Ninety percent of the people in your country who believe in an all powerful God and who vote conservatively are good people.

First of all, your number is way high. Most people are greedy, self-interested assholes who don't give a shit about anything that doesn't affect them, their friends or their family negatively.

This is true of both parties, but it's truer of the GOP, many of whom mock Dems for being "bleeding hearts", meaning that they care about people who aren't themselves.

Secondly, it's irrelevant.
posted by Project F at 4:35 PM on April 30, 2008


Good job ignoring me there Project F.
I think that if seanyboy has taught us anything, it's that one can save a lot of time by ignoring every single thing that seanyboy says, ever.
posted by Project F Yesterday [+]
...
[blah, blah, blah] Take that back.

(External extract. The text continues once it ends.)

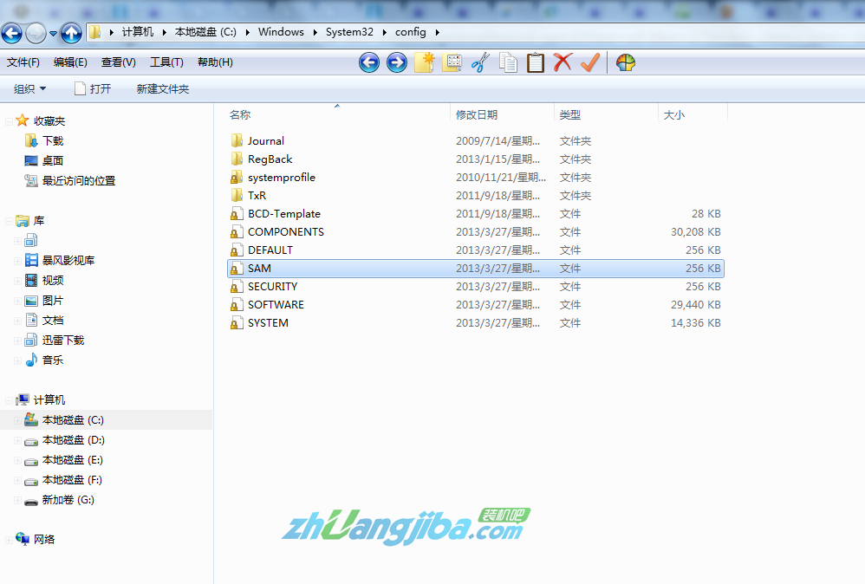Click the folder properties grid icon

452,62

I do not represent hypocrisy, lies or deceit!
posted by Project F Yesterday [+]
...
[blah, blah, seanyboy, blah], it's irrelevant.
posted by Project F more than 12 hours ago [+]

I thinks that if you've taught us anything, it's that one can waste a lot of time obsessing about someone you don't know but who you disagree with.
posted by seanyboy at 9:00 AM on May 1, 2008


I thinks that if you've taught us anything, it's that one can waste a lot of time obsessing about someone you don't know but who you disagree with.

seanyboy: it's true. I did waste time by revisiting the thread and reading more of your arrogant vitriol. I should've known better, but my optimistic side kicked in and thought "maybe he's seen the error of his ways".

Thank you for confirming that you will never, in fact, see the error of your ways.
posted by Project F at 4:52 PM on May 1, 2008


UK schools do feature religion, but they keep it well out of the classrooms as Len says, and they do allow kids not to attend religious assemblies. But the church is still established, ffs, so saying that we have a poor separation between church and state is slightly missing the point.